[Problem]: What the task needs is every record repeated exactly, nothing more.

Stored data:
☆ ☆ ☆ ☆ ☆

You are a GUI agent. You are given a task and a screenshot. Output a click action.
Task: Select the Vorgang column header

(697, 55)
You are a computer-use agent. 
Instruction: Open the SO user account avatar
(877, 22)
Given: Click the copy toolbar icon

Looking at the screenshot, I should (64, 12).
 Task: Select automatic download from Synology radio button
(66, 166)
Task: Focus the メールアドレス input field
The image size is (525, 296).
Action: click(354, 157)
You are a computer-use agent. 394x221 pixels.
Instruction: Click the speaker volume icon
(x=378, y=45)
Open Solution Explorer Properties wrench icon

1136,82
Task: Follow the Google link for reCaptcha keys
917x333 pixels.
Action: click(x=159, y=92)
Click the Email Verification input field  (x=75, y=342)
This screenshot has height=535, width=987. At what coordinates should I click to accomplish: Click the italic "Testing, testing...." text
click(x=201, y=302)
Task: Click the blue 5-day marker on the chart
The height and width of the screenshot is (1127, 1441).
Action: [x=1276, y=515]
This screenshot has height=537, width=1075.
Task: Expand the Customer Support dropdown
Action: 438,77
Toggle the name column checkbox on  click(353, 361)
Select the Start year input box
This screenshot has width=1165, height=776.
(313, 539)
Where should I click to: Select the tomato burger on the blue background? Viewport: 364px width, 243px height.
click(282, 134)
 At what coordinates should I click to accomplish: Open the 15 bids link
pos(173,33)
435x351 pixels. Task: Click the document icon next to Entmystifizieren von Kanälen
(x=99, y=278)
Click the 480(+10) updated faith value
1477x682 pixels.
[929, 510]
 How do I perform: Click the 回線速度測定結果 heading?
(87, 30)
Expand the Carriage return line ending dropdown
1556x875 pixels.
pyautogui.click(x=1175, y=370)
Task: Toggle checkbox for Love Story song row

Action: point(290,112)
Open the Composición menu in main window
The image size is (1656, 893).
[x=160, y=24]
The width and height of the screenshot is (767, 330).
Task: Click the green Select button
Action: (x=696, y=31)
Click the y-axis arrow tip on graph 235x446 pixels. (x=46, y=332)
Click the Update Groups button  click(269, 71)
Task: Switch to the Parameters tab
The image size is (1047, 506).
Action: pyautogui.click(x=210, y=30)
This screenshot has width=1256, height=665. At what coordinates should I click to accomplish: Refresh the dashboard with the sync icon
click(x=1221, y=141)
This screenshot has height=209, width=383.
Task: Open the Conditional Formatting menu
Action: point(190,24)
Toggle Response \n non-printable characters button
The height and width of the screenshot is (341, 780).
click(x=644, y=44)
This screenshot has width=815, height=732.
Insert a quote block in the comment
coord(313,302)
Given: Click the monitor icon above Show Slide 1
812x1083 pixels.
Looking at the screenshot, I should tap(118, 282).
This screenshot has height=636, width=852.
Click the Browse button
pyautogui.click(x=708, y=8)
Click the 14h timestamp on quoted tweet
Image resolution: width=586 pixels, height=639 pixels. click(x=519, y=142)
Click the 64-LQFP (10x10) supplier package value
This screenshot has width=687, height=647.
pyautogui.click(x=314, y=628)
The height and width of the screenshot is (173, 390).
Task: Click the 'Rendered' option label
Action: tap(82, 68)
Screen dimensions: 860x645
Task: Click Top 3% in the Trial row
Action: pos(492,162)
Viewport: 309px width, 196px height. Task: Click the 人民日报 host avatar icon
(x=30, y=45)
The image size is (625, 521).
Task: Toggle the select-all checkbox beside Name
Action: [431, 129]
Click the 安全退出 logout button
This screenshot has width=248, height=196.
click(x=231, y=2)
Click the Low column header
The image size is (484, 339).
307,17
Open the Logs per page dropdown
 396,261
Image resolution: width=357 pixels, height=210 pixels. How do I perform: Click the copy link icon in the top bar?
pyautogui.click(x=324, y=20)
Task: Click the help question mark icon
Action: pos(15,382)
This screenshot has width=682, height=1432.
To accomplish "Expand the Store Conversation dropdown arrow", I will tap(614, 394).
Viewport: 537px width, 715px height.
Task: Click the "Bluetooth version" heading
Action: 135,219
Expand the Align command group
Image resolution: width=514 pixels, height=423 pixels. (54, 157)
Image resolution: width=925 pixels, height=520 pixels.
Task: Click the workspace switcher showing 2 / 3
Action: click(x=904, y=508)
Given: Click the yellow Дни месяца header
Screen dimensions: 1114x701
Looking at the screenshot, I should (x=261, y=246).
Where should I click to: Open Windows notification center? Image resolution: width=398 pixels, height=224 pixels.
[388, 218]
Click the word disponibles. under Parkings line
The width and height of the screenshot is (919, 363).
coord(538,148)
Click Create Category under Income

☆ ☆ ☆ ☆ ☆

[Output below]:
You are a GUI agent. You are given a task and a screenshot. Output a click action.
Task: Select the Vorgang column header

(697, 55)
You are a computer-use agent. 
Instruction: Open the SO user account avatar
(877, 22)
Given: Click the copy toolbar icon

Looking at the screenshot, I should (64, 12).
 Task: Select automatic download from Synology radio button
(66, 166)
Task: Focus the メールアドレス input field
The image size is (525, 296).
Action: click(354, 157)
You are a computer-use agent. 394x221 pixels.
Instruction: Click the speaker volume icon
(x=378, y=45)
Open Solution Explorer Properties wrench icon

1136,82
Task: Follow the Google link for reCaptcha keys
917x333 pixels.
Action: click(x=159, y=92)
Click the Email Verification input field  (x=75, y=342)
This screenshot has height=535, width=987. At what coordinates should I click to accomplish: Click the italic "Testing, testing...." text
click(x=201, y=302)
Task: Click the blue 5-day marker on the chart
The height and width of the screenshot is (1127, 1441).
Action: [x=1276, y=515]
This screenshot has height=537, width=1075.
Task: Expand the Customer Support dropdown
Action: 438,77
Toggle the name column checkbox on  click(353, 361)
Select the Start year input box
This screenshot has width=1165, height=776.
(313, 539)
Where should I click to: Select the tomato burger on the blue background? Viewport: 364px width, 243px height.
click(282, 134)
 At what coordinates should I click to accomplish: Open the 15 bids link
pos(173,33)
435x351 pixels. Task: Click the document icon next to Entmystifizieren von Kanälen
(x=99, y=278)
Click the 480(+10) updated faith value
1477x682 pixels.
[929, 510]
 How do I perform: Click the 回線速度測定結果 heading?
(87, 30)
Expand the Carriage return line ending dropdown
1556x875 pixels.
pyautogui.click(x=1175, y=370)
Task: Toggle checkbox for Love Story song row

Action: point(290,112)
Open the Composición menu in main window
The image size is (1656, 893).
[x=160, y=24]
The width and height of the screenshot is (767, 330).
Task: Click the green Select button
Action: (x=696, y=31)
Click the y-axis arrow tip on graph 235x446 pixels. (x=46, y=332)
Click the Update Groups button  click(269, 71)
Task: Switch to the Parameters tab
The image size is (1047, 506).
Action: pyautogui.click(x=210, y=30)
This screenshot has width=1256, height=665. At what coordinates should I click to accomplish: Refresh the dashboard with the sync icon
click(x=1221, y=141)
This screenshot has height=209, width=383.
Task: Open the Conditional Formatting menu
Action: point(190,24)
Toggle Response \n non-printable characters button
The height and width of the screenshot is (341, 780).
click(x=644, y=44)
This screenshot has width=815, height=732.
Insert a quote block in the comment
coord(313,302)
Given: Click the monitor icon above Show Slide 1
812x1083 pixels.
Looking at the screenshot, I should tap(118, 282).
This screenshot has height=636, width=852.
Click the Browse button
pyautogui.click(x=708, y=8)
Click the 14h timestamp on quoted tweet
Image resolution: width=586 pixels, height=639 pixels. click(x=519, y=142)
Click the 64-LQFP (10x10) supplier package value
This screenshot has width=687, height=647.
pyautogui.click(x=314, y=628)
The height and width of the screenshot is (173, 390).
Task: Click the 'Rendered' option label
Action: tap(82, 68)
Screen dimensions: 860x645
Task: Click Top 3% in the Trial row
Action: pos(492,162)
Viewport: 309px width, 196px height. Task: Click the 人民日报 host avatar icon
(x=30, y=45)
The image size is (625, 521).
Task: Toggle the select-all checkbox beside Name
Action: [431, 129]
Click the 安全退出 logout button
This screenshot has width=248, height=196.
click(x=231, y=2)
Click the Low column header
The image size is (484, 339).
307,17
Open the Logs per page dropdown
 396,261
Image resolution: width=357 pixels, height=210 pixels. How do I perform: Click the copy link icon in the top bar?
pyautogui.click(x=324, y=20)
Task: Click the help question mark icon
Action: pos(15,382)
This screenshot has width=682, height=1432.
To accomplish "Expand the Store Conversation dropdown arrow", I will tap(614, 394).
Viewport: 537px width, 715px height.
Task: Click the "Bluetooth version" heading
Action: 135,219
Expand the Align command group
Image resolution: width=514 pixels, height=423 pixels. (54, 157)
Image resolution: width=925 pixels, height=520 pixels.
Task: Click the workspace switcher showing 2 / 3
Action: click(x=904, y=508)
Given: Click the yellow Дни месяца header
Screen dimensions: 1114x701
Looking at the screenshot, I should (x=261, y=246).
Where should I click to: Open Windows notification center? Image resolution: width=398 pixels, height=224 pixels.
[388, 218]
Click the word disponibles. under Parkings line
The width and height of the screenshot is (919, 363).
coord(538,148)
Click Create Category under Income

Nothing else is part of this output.